* What is expected
Wherever the string "computer" shows up in the records below, return that line.
########################################
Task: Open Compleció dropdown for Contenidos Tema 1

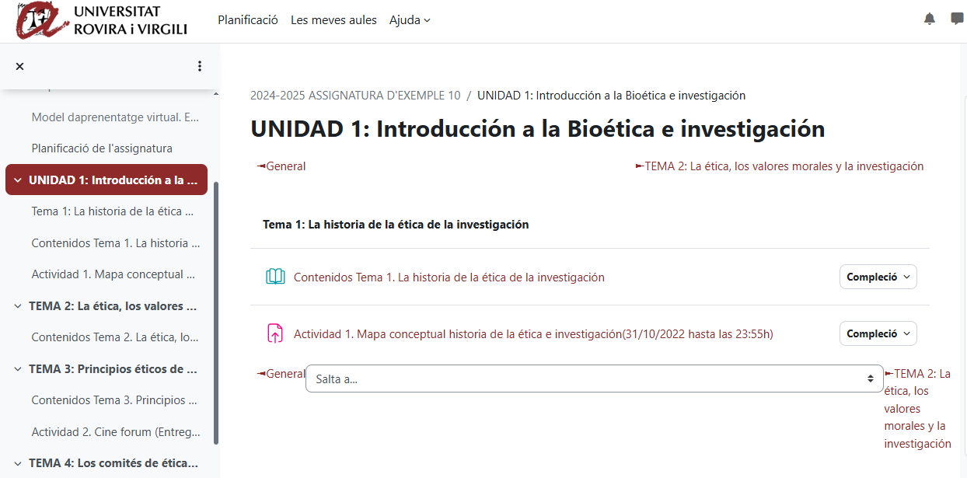Action: [878, 277]
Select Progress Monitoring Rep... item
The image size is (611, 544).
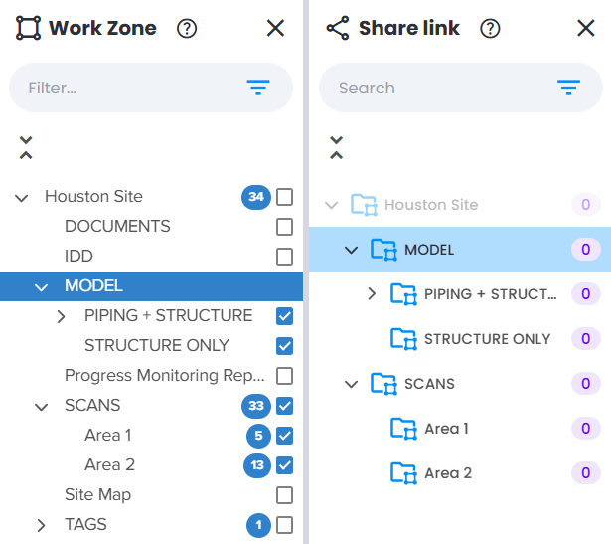click(x=165, y=376)
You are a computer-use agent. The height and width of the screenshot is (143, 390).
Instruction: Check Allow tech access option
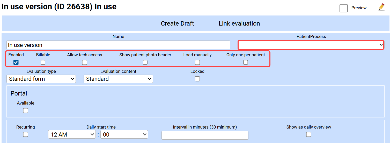point(85,62)
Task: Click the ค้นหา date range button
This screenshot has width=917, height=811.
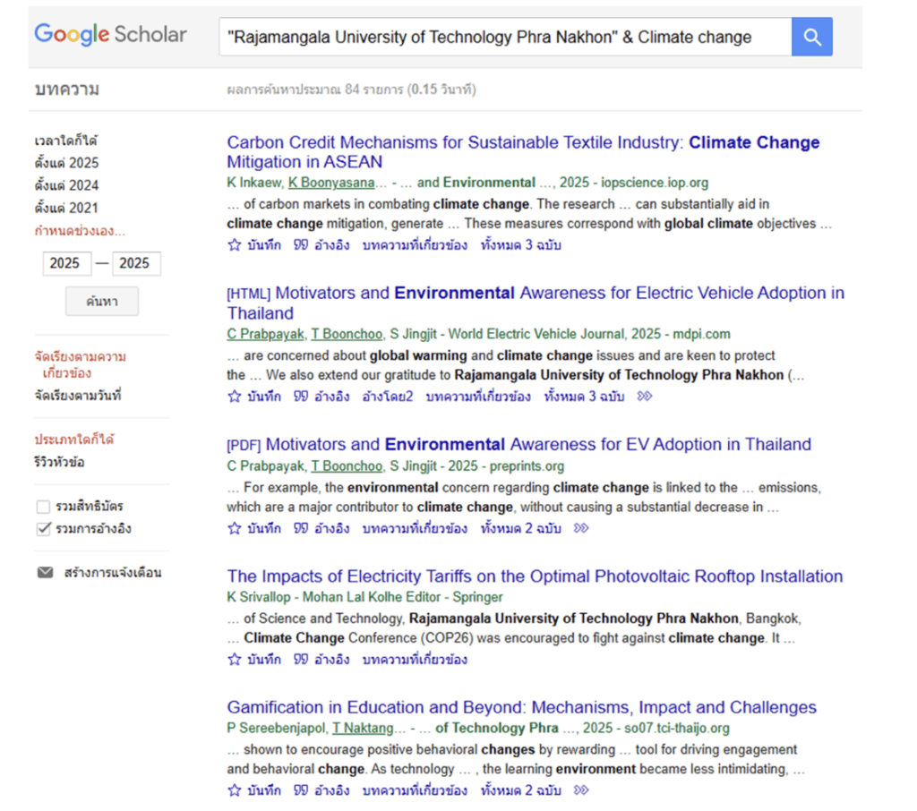Action: 102,302
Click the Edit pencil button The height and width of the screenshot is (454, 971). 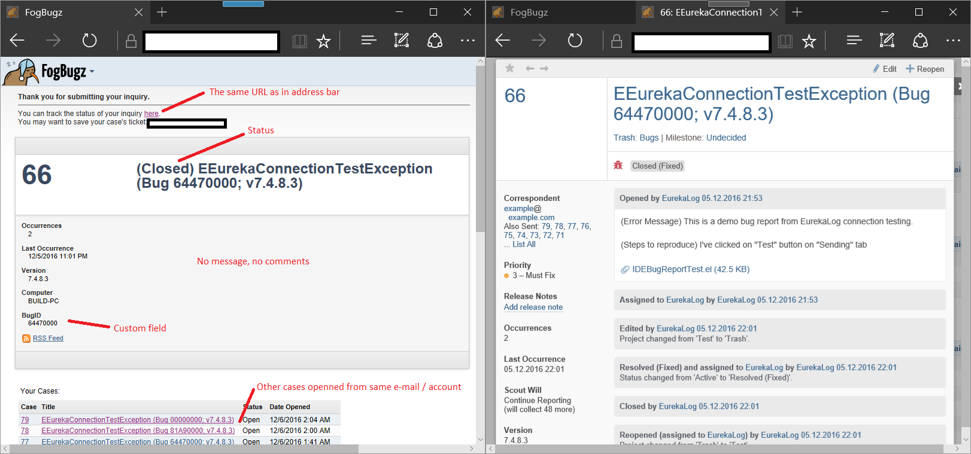click(x=884, y=69)
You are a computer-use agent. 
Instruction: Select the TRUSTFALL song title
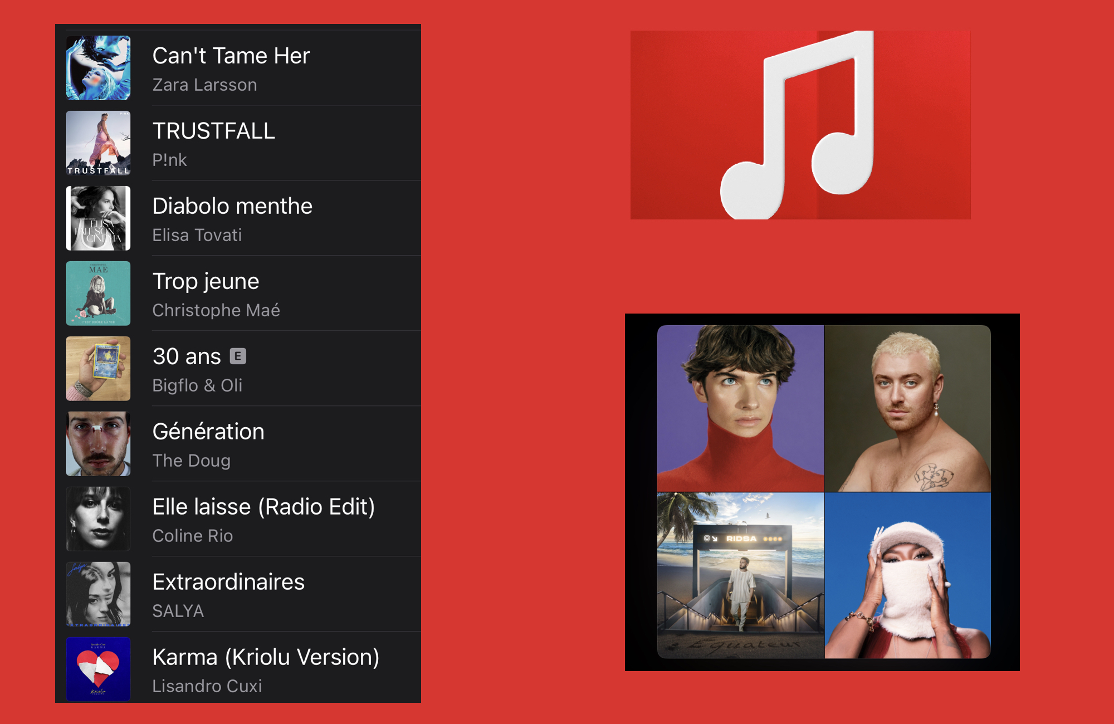coord(214,131)
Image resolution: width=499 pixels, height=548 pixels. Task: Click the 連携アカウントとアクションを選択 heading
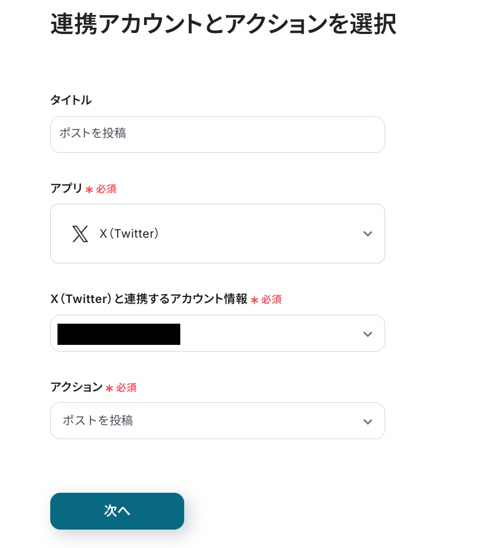[223, 25]
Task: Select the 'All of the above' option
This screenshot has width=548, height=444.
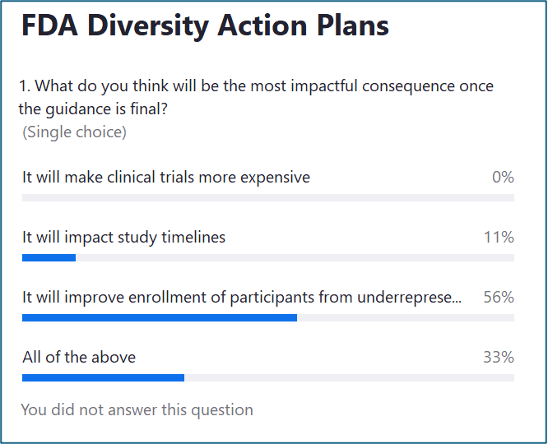Action: pyautogui.click(x=79, y=357)
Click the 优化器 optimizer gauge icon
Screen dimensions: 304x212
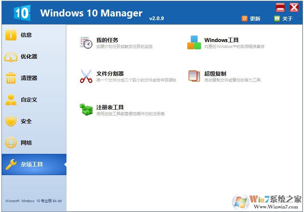(x=11, y=57)
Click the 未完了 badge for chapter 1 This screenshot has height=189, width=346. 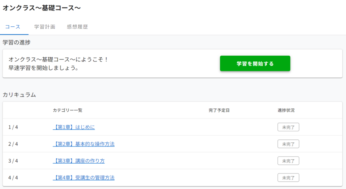288,127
########################################
* Answer to the exercise
You are a computer-use agent. The height and width of the screenshot is (143, 390).
You are a computer-use agent. 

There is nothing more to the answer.